**課題 1:** 本文のうち、「インターネット販売等を行う場合」から「質問を受けることがあります。」までの部分を、両端の語句も含めてそのまま書き写してください。
**課題 2:** 本文に名称が挙げられている許可および届出の種類を、すべて列挙してください。

**抜粋本文:**
==============================
氏名(法人の場合は社名)、住所、店名に変更があった場合
飲食店営業許可、深夜酒類販売飲食店営業の届出(以下、深夜営業の届出)、風営法上の許可ともに、事業者の名前や住所等の届出事項に変更があった場合、変更後10日以内(14日、20日以内が期限のものもあります。)に営業許可を受けた保健所や警察署へ届出を行って下さい。また廃業の場合も10日以内の届出が必要です。
許可期限後の継続営業
飲食店営業許可には5年から8年程の許可期限があります。引き続き営業をされる場合には必ず期限前一か月以内に更新の手続きを行いましょう。ちなみに、深夜営業の届出や風営法の許可には期限はありません。
インターネット販売等を行う場合
例えば、「お店で提供している商品で人気のものが出てきたので、店内で提供する以外の方法でも販売をしたい。」といった場合です。
*テイクアウトやインターネット販売する場合
この場合は何を販売するかによって変わります。喫茶店が自家製のケーキなどをテイクアウトOKにする場合は「菓子製造業」の許可が要ります。
しかし、居酒屋さんが焼き鳥のテイクアウトを行う場合、もともとの飲食店営業の許可があればOKです。何がOKで何が追加の許可が必要なのかの境目はかなり微妙ですし、実は地域差もあります。管轄の保健所に電話すると教えてくれますので、迷った場合にはまず確認を取りましょう。
*調理、保存に関して
店舗とは別の場所で大量に作る場合や、保存を行う場合、別途営業許可を取らなければ行けないのか?というご質問を受けることがあります。
基本的には、調理をする場所ごとに許可を受ける必要があります。
つまり、保存のみを行う場所には許可は必要ない、ということになります。お店で大量に調理し、保管場所を別途確保する、という場合には、新たな許可は必要ない、ということです。
逆に、お店とは別の場所で大量に仕込んで、お店にもってくる、という場合には、調理場所に営業許可が必要になりますので注意して下さい。
==============================
**記録一覧:**
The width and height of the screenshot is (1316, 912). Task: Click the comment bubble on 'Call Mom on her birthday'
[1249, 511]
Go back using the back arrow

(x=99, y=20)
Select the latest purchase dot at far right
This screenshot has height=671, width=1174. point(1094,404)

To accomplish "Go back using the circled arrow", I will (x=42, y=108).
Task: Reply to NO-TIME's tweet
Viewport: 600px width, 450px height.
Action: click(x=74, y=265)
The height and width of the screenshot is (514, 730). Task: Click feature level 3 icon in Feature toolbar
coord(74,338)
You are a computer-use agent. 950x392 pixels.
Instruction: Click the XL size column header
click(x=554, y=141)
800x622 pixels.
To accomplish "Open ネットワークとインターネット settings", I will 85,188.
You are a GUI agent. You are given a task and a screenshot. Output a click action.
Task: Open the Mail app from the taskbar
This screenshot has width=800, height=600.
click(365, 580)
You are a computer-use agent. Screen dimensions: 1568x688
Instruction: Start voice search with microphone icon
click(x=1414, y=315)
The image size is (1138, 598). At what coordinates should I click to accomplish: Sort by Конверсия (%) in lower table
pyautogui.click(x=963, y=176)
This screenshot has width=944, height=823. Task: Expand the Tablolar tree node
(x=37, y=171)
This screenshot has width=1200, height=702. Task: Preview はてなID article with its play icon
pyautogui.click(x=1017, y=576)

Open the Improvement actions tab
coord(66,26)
==============================
**解答 1:**
インターネット販売等を行う場合
例えば、「お店で提供している商品で人気のものが出てきたので、店内で提供する以外の方法でも販売をしたい。」といった場合です。
*テイクアウトやインターネット販売する場合
この場合は何を販売するかによって変わります。喫茶店が自家製のケーキなどをテイクアウトOKにする場合は「菓子製造業」の許可が要ります。
しかし、居酒屋さんが焼き鳥のテイクアウトを行う場合、もともとの飲食店営業の許可があればOKです。何がOKで何が追加の許可が必要なのかの境目はかなり微妙ですし、実は地域差もあります。管轄の保健所に電話すると教えてくれますので、迷った場合にはまず確認を取りましょう。
*調理、保存に関して
店舗とは別の場所で大量に作る場合や、保存を行う場合、別途営業許可を取らなければ行けないのか?というご質問を受けることがあります。

**解答 2:**
・飲食店営業許可
・深夜酒類販売飲食店営業の届出（深夜営業の届出）
・風営法上の許可
・菓子製造業の許可